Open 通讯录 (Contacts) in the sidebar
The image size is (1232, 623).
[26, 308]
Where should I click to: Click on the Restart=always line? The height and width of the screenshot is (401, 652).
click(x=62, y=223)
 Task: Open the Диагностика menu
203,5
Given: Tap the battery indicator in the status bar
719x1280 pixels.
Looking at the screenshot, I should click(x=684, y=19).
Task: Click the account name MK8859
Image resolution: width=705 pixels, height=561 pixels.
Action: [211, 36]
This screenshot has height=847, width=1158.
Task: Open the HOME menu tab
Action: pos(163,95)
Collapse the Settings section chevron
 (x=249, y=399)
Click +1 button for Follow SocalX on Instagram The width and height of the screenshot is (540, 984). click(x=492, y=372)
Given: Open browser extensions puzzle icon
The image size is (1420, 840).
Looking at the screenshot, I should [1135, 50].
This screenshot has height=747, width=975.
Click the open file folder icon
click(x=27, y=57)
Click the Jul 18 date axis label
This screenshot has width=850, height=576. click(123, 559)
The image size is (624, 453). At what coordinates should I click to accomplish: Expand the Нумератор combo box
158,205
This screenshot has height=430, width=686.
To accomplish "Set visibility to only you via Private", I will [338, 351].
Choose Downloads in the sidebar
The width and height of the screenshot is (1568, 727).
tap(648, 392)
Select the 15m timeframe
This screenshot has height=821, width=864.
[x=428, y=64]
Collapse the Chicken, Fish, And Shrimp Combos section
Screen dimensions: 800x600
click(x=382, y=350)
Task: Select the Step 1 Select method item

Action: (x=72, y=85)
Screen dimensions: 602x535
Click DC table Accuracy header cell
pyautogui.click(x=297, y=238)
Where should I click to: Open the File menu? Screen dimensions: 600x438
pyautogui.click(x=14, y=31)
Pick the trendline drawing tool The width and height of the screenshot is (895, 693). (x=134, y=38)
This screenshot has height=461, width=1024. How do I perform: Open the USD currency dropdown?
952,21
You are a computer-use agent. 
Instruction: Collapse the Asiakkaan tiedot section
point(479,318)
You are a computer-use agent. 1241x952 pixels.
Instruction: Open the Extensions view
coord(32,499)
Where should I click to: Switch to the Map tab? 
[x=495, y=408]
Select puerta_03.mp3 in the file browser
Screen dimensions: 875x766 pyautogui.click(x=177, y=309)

◆ Task goal
Can you reproduce, character for character, everything in the records from the line containing "This screenshot has height=747, width=975." down to the line containing "tap(648, 392)", with both of those lines included?

◆ Response to this task
This screenshot has height=747, width=975.
Click the open file folder icon
click(x=27, y=57)
Click the Jul 18 date axis label
This screenshot has width=850, height=576. click(123, 559)
The image size is (624, 453). At what coordinates should I click to accomplish: Expand the Нумератор combo box
158,205
This screenshot has height=430, width=686.
To accomplish "Set visibility to only you via Private", I will [338, 351].
Choose Downloads in the sidebar
The width and height of the screenshot is (1568, 727).
tap(648, 392)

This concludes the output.